O modus operandi do assassino sádico em questão, se baseia nos sete pecados capitais: gula; cobiça; preguiça; luxúria; vaidade; inveja e ira.

É impressionante como a história é bem amarrada, fazendo com que você fique o tempo inteiro conectado para conferir o chocante desfecho que ficou marcado na história do cinema.

No longa existem alguns elementos claros de filmes neo-noir, tanto que ele recentemente inspirou “The Batman” que também é considerado neo-noir. Mas eu vejo muito mais neo-noir em “The Batman” do que em “Seven – Os Sete Crimes Capitais”. No suspense de David Fincher, por exemplo, não temos a presença de uma femme fatale como em “The Batman”, mas tem o clima de uma cidade sem esperança, a iluminação com luzes vermelhas, dentre outras escolhas visuais que nos remetem ao sub-gênero ou estilo (como preferirem).

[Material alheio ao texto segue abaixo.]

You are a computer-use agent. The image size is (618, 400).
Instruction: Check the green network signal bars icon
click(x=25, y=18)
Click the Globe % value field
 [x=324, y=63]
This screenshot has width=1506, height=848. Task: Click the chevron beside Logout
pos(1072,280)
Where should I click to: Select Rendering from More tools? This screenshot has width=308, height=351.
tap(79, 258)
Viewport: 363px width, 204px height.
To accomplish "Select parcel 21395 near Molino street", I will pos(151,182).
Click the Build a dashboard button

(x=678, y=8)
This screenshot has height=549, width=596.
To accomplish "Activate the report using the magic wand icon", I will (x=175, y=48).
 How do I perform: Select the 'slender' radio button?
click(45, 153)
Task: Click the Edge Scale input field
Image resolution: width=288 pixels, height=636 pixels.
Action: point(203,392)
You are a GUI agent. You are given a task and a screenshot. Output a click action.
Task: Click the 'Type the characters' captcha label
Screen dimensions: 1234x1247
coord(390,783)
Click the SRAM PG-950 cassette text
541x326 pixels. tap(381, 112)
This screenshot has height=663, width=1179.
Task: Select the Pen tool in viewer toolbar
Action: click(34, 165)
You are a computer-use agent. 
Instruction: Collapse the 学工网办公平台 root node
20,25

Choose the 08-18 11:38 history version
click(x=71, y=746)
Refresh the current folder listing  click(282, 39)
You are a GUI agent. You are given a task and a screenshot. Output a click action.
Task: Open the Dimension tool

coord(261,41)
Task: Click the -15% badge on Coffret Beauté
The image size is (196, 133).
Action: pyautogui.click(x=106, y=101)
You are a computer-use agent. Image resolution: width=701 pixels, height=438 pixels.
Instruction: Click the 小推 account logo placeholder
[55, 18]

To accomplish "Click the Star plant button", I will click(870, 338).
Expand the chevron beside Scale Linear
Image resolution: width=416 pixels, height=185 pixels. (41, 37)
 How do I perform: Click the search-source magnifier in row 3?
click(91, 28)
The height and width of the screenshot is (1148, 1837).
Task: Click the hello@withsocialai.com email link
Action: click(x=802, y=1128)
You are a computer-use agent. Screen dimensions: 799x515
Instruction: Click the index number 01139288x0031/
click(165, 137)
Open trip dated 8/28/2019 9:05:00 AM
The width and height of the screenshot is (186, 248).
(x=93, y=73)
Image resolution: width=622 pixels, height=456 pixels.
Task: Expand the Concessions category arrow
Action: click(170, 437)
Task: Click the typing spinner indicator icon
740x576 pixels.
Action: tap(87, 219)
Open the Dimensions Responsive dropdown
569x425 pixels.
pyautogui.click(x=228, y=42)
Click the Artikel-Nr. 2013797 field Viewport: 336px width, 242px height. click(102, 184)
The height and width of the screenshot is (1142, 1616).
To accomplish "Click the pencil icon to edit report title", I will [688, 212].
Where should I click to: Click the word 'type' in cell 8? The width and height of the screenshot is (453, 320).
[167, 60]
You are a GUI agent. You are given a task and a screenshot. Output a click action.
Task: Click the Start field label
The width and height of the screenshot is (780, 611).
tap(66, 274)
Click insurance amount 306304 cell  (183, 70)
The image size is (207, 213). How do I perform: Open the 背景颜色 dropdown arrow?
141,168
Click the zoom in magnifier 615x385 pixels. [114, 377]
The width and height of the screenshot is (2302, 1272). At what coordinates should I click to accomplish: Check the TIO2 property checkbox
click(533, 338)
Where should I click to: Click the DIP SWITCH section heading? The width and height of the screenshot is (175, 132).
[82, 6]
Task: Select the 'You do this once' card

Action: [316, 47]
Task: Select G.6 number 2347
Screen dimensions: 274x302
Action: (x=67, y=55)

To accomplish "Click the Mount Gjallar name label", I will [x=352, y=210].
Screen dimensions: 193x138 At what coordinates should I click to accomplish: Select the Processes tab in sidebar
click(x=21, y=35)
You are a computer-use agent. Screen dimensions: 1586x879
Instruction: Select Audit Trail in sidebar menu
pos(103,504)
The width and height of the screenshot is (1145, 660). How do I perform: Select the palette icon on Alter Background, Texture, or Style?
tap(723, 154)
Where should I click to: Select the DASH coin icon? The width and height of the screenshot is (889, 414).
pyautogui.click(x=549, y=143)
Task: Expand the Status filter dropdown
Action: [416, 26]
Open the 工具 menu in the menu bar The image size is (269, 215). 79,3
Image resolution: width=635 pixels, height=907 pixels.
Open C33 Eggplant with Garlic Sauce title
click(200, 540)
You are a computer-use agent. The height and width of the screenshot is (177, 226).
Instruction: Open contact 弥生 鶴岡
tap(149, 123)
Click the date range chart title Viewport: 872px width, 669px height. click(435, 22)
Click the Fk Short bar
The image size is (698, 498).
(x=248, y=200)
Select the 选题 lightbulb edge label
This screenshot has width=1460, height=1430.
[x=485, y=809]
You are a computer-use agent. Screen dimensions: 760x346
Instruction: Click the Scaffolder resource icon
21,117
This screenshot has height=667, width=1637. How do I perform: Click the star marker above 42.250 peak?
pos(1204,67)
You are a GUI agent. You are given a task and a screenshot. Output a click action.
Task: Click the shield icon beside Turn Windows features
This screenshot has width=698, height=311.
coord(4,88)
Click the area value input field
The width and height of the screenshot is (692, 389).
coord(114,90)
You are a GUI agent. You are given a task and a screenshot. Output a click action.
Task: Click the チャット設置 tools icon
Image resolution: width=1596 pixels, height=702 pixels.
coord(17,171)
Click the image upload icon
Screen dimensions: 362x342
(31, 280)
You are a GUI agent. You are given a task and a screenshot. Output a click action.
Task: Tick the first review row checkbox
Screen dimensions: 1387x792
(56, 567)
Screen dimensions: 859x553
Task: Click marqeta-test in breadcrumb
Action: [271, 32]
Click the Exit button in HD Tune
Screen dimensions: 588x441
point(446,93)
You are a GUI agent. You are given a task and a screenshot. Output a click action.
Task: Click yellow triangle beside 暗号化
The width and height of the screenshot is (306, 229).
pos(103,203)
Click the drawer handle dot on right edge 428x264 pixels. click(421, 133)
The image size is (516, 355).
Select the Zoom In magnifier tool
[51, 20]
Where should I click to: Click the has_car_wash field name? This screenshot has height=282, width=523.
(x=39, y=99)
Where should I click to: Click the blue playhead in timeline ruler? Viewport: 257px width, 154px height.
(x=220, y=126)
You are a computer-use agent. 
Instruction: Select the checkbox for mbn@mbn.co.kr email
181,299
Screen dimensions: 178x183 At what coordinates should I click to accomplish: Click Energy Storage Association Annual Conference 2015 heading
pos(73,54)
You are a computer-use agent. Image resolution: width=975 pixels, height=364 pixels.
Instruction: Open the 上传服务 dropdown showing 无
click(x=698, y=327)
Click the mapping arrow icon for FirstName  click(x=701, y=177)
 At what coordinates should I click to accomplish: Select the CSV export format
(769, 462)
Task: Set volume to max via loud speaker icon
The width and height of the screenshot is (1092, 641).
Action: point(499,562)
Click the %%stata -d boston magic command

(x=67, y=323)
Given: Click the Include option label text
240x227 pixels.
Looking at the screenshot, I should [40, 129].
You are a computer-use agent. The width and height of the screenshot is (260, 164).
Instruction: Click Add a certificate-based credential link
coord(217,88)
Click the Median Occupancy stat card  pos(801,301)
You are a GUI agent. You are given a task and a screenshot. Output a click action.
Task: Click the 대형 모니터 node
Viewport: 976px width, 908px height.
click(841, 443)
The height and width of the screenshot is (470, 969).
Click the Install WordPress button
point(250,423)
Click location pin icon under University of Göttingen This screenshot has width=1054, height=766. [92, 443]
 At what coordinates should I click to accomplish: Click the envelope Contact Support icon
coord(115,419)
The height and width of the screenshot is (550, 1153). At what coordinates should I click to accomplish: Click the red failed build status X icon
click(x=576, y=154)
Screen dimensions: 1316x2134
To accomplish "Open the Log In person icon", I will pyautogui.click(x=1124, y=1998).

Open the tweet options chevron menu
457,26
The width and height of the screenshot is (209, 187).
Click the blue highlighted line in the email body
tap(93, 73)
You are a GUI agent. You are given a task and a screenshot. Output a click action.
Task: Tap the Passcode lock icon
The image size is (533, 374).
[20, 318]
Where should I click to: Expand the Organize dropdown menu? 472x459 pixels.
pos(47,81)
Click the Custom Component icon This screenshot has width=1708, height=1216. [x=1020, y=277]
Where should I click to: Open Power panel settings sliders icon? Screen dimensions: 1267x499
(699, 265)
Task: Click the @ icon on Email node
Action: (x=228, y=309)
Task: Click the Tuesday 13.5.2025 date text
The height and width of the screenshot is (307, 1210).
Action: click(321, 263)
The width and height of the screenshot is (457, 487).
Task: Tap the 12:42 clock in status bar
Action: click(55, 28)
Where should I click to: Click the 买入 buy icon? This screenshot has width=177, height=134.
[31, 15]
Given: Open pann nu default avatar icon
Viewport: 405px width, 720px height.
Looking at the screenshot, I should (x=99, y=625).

O filme não poupa em mostrar a deterioração humana através das cenas de crimes. No ato final existe um momento que consegue chocar ainda mais sem precisar ser explicito, isso é um recurso usado pelos grandes diretores desde os clássicos, como nos ataques de tubarão em “Jaws” (título original) de Steven Spielberg ou até mesmo na emblemática cena do pesadelo de Rosemary em “O Bebe de Rosemary”. Isso porque, o que a nossa mente reproduz pode ser muito mais assustador.

Inclusive essa sequência final não é só marcante pelo teor do que acontece, como também pela presença perturbadora de Kevin Spacey que quando surge em cena eleva o nível do thriller ao máximo.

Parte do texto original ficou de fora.